* _Texte cité_

---------------

Gantz ne risque-t-il pas de nuire à la démocratie qu’il a dit vouloir sauver ?
Renonçant à ses promesses électorales, le leader de Kakhol lavan fait l'éloge de l'unité au milieu des crises sanitaire et politique qui bouleversent Israël ; mais à quel prix ?
David est le fondateur et le rédacteur en chef du Times of Israel. Il était auparavant rédacteur en chef du Jerusalem Post et du Jerusalem Report. Il est l’auteur de « Un peu trop près de Dieu : les frissons et la panique d’une vie en Israël » (2000) et « Nature morte avec les poseurs de bombes : Israël à l’ère du terrorisme » (2004).

Pendant 38 ans, Benny Gantz a mis sa vie en danger pour le bien de son pays. Son exceptionnelle carrière militaire a commencé par un rôle mineur dans le détachement de sécurité qui protégeait Anouar el-Sadate, lorsque le président égyptien a effectué sa visite bouleversante en Israël en 1977. Et elle l’a mené – grâce à des décennies de service héroïque en tant que membre de commando, officier et commandant supérieur au Liban, à Gaza et au-delà, y compris des opérations à haut risque derrière les lignes ennemies – jusqu’au bureau du chef d’état-major.

---------------

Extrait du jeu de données
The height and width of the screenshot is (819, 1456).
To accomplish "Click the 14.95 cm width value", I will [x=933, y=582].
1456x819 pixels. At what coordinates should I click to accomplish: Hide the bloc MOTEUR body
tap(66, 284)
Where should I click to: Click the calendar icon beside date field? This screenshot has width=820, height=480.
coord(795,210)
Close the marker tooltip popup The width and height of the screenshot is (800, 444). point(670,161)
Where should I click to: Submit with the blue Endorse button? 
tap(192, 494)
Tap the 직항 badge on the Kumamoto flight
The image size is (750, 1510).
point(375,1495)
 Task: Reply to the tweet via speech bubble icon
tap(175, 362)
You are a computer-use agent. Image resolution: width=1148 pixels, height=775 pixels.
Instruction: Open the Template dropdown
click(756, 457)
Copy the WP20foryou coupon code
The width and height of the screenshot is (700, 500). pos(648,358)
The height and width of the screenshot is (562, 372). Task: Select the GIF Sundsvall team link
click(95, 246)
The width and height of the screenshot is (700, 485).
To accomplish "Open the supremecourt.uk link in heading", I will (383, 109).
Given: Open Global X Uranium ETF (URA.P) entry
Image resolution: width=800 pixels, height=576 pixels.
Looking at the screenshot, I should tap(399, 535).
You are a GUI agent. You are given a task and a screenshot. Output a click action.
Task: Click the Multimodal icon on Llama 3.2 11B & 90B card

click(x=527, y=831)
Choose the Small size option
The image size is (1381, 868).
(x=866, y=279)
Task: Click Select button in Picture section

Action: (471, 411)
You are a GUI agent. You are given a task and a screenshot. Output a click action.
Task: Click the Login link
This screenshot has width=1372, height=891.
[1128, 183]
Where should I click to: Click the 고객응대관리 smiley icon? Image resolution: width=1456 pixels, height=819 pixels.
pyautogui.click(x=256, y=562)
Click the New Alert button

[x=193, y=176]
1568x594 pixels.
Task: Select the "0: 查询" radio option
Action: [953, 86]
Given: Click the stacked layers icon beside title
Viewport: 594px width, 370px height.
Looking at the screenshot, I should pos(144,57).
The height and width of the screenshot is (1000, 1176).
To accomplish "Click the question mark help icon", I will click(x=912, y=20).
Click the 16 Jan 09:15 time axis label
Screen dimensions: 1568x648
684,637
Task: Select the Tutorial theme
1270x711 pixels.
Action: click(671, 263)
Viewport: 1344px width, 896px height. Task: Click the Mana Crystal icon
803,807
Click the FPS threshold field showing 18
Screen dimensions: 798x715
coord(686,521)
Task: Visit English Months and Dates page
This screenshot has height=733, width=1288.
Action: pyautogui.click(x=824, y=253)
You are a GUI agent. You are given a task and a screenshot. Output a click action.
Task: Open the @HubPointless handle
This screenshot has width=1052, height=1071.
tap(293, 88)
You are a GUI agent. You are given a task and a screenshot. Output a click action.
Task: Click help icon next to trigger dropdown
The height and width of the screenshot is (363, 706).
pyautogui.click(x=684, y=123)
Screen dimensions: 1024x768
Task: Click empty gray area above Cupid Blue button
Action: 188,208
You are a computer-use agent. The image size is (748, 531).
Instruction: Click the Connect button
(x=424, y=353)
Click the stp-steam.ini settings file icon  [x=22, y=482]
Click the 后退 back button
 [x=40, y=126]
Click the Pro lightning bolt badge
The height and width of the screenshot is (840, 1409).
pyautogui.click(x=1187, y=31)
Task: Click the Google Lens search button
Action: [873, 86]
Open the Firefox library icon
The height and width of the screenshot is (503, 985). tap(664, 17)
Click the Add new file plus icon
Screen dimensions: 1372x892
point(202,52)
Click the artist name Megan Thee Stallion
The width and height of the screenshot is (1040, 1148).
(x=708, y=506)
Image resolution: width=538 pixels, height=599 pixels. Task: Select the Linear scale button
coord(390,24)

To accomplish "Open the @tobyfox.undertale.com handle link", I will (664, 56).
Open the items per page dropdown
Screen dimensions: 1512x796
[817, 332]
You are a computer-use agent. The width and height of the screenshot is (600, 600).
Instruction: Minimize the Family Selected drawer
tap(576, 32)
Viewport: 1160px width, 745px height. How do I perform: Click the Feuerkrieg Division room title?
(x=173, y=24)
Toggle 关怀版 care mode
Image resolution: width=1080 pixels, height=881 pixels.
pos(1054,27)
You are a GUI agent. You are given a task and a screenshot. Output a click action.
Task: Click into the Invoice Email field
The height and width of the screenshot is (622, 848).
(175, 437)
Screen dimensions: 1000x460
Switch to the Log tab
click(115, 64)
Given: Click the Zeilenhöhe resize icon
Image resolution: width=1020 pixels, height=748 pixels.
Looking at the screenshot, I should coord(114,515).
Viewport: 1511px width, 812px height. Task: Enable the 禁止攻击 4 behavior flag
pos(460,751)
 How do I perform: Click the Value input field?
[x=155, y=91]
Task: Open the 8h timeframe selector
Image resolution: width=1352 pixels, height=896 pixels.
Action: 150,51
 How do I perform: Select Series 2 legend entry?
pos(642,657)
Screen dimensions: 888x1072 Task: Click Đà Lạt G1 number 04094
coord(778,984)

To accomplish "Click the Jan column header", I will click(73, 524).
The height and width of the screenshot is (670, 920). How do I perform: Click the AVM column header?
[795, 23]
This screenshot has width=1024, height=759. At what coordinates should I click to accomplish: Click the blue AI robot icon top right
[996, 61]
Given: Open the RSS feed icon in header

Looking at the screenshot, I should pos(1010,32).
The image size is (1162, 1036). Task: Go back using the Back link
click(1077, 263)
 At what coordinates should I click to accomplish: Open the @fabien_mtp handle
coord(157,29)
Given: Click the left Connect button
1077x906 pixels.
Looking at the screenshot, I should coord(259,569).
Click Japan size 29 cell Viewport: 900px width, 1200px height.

---------------

* _Objectif_
Rédigez la suite de l'article sur Benny Gantz en reprenant après sa dernière phrase.

* _Résultat de l'exercice_
« Quand j’étais allongé dans les tranchées boueuses avec mes soldats par des nuits glaciales d’hiver, toi, Benjamin Netanyahu, a quitté Israël pour apprendre l’anglais et le pratiquer dans de luxueuses soirées mondaines », avait attaqué Gantz, avec une injustice cinglante, il y a à peine un an, le Premier ministre Benjamin Netanyahu, qui l’avait nommé et félicité en tant que chef de l’armée israélienne, et qu’il entrait maintenant en politique pour tenter de remplacer.
Au cours des trois campagnes électorales amères menées depuis avril dernier, le général devenu homme politique, a été très près, mais pas assez, d’atteindre le sommet de sa deuxième carrière.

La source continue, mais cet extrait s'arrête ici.